Laika has produced some of the best animated films in the last two decades with the likes of Coraline, ParaNorman, and Kubo and the Two Strings defining it as one of the greatest animation houses in history. Missing Link is their latest animated endeavor and its best qualities all come down to the terrific depth of animation.

Starring the voice of Hugh Jackman as a self-centered explorer intent on joining a crusty old British explorers society, Sir Lionel Frost has received a letter that suggests the legendary sasquatch is not only real, but is waiting to be discovered in the Pacific Northwest of the United States.

Looking quite a bit like the live-action adventure film Around the World in 80 Days, Laika does a tremendous job evoking the cool blues and greens of Washington state, the warm russets of the will American West, the darkness of a sea steamliner, and the frosty peaks of the Himalayas. The vast landscapes alone are worth the price of admission, but as always, the character animations are superb.

So too are the vocal performances from Hugh Jackman, Zach Galifianakis, Zoe Saldanda, Stephen Fry, Timothy Olyphant, Emma Thompson, and others. The film is perhaps a bit too much like Around the World in 80 Days to feel genuinely original, but as a kid-friendly animated adventure film, it’s very fun. It may not be the best of Laika’s storied history, but it’s still better than a lot of what else is out there in the world of animation.

The Secret Life of Pets 2


The original The Secret Life of Pets was an entertaining mass of pet cliches about what our lovable furballs (and non-furballs) do when we’re at work. The pets then go on an adventure in New York City that was both adorable and humorous, but disposable nonetheless.

With sequels, more of the same isn’t always good, but as the Madagascar series proved, throw in enough twists, turns and new elements and you still get a pretty fun film (or two). This is precisely what Illumination has done with The Secret Life of Pets 2. Back for another go around are Patton Oswalt voicing the slightly neurotic Jack Russell terrier Max, Kevin Hart as the vainglorious bunny Snowball, Eric Stonestreet as the loveable canine dullard Duke, Jenny Slate as the even more neurotic Pomeranian Gidget, Lake Bell as the imperturbable fat cat Chloe, and various other characters. This time, they are joined by Harrison Ford as the gruff Welsh sheepdog Rooster and Tiffany Haddish as the badass Shih Tzu Daisy.

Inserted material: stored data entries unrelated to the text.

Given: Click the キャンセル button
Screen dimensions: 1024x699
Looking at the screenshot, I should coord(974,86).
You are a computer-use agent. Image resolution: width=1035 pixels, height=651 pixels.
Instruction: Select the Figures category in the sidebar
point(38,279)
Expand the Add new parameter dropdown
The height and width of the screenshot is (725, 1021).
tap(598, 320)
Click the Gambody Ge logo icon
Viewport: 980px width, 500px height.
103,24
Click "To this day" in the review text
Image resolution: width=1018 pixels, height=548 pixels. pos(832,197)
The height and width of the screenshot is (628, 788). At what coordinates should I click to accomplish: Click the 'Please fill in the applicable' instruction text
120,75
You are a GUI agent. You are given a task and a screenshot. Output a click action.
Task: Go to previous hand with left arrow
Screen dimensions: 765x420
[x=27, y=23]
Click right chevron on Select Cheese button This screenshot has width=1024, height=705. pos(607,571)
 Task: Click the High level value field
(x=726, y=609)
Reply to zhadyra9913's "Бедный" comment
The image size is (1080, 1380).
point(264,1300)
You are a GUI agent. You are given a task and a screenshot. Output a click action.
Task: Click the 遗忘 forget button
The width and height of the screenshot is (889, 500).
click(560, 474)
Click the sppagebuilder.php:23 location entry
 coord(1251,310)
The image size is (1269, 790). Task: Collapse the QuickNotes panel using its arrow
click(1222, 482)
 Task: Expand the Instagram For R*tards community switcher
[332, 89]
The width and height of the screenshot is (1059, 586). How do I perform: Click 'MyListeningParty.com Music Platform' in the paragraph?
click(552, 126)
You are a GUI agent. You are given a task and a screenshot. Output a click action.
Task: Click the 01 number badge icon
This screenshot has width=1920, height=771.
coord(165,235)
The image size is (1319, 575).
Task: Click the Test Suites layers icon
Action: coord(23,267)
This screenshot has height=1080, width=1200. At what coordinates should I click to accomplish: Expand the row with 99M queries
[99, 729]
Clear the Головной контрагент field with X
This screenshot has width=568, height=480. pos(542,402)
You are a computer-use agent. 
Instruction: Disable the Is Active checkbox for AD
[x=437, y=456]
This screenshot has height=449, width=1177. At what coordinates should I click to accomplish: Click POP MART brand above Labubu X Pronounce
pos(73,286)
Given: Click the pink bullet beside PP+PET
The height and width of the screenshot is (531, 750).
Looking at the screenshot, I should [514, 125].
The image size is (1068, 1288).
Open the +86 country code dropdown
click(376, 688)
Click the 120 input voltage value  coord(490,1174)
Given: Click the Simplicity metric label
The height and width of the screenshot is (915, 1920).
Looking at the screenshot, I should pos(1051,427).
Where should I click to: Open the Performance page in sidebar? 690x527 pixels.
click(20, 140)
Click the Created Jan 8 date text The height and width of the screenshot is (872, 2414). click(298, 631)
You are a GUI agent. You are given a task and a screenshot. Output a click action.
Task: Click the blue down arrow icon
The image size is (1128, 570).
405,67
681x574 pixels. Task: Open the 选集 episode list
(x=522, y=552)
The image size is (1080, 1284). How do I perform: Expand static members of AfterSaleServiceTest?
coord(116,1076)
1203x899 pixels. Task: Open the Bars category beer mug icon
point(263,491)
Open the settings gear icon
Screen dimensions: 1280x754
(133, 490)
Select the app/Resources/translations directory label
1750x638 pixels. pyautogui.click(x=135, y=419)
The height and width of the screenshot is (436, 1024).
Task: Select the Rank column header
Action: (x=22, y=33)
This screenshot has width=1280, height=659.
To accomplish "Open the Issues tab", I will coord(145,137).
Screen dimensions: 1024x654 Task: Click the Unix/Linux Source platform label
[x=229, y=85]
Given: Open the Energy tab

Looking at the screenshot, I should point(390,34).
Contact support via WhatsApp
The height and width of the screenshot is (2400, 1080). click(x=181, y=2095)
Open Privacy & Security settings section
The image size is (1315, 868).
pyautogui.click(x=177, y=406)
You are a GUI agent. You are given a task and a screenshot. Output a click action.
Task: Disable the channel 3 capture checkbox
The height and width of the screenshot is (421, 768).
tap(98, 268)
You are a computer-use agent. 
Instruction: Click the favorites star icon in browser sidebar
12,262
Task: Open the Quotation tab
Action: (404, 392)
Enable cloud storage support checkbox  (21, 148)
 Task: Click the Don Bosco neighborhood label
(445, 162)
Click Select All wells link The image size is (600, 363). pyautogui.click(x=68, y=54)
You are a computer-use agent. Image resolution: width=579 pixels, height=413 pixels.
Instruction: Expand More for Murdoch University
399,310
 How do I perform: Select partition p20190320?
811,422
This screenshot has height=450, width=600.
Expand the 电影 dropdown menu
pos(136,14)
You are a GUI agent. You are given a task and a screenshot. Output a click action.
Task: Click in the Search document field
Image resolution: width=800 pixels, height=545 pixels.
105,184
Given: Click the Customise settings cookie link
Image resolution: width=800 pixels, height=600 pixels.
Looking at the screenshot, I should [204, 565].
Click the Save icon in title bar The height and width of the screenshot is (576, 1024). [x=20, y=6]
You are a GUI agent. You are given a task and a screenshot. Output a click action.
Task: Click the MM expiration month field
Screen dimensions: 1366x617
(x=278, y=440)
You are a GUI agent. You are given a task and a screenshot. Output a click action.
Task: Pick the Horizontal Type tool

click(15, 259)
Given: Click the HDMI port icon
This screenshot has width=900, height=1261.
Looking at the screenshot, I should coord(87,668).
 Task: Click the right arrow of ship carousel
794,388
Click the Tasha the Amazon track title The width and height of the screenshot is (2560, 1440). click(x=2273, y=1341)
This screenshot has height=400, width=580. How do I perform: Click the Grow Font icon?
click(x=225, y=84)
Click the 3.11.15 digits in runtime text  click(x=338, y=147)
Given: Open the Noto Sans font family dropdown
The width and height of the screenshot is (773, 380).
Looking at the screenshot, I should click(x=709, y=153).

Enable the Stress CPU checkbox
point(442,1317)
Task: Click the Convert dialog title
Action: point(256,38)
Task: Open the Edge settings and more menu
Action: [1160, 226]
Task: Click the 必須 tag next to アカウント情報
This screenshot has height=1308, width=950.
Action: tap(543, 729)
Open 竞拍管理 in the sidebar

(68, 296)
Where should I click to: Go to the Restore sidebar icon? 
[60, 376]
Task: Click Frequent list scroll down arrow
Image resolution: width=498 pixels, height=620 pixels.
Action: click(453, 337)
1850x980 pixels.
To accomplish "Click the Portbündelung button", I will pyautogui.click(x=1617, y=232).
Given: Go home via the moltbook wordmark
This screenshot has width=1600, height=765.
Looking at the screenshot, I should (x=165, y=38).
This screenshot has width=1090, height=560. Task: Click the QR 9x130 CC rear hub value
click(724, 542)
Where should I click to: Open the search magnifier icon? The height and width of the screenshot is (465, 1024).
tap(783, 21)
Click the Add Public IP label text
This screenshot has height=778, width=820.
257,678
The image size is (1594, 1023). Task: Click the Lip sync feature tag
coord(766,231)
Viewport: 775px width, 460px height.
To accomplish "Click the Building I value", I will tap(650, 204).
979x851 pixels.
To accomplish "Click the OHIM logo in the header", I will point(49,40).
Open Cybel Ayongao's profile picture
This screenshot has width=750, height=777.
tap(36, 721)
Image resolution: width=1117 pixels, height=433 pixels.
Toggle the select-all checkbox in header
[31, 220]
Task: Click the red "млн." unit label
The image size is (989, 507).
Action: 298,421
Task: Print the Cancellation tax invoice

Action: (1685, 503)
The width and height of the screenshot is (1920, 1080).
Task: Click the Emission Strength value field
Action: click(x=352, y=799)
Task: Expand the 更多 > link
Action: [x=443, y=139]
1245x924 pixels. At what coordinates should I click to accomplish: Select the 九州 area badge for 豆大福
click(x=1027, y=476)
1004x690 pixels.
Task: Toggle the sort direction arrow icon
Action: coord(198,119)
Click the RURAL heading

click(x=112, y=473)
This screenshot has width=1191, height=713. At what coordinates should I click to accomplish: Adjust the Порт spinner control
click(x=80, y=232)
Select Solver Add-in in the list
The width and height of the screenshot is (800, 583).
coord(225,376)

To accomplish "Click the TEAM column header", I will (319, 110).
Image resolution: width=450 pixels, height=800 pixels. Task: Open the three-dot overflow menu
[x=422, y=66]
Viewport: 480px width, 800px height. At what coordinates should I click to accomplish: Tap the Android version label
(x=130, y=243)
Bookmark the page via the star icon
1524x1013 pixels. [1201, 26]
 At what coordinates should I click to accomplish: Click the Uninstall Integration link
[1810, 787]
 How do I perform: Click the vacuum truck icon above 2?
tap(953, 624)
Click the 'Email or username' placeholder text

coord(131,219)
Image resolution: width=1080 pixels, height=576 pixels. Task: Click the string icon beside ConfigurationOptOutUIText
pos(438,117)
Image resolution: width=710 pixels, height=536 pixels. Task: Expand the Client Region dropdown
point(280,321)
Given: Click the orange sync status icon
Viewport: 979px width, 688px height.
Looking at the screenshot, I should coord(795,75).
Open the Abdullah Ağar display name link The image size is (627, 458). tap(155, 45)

An engaging batch of voice actors make this sometimes too chaotic sequel an enjoyable affair. As the film progresses through three seemingly disparate narratives, it can get slightly convoluted at times whether its Gidget trying to learn to be a cat so she can infiltrate a crazy cat lady’s house, Snowball and Daisy tangling with a malicious circus owner, or our central story involving Max trying to let go of his nervous scratching during a vacation to a farm. All three stories eventually come crashing together and in such a surprisingly effective and hilarious way, the audience can forgive the rather simplistic machinations that take place up to that. The Secret Life of Pets 2 dials up the cute factor in the second outing and there’s just enough here to suggest that a third film wouldn’t be entirely unwanted as long as they can avoid getting bogged down in the trivialities that sank Illumination’s third Despicable Me film.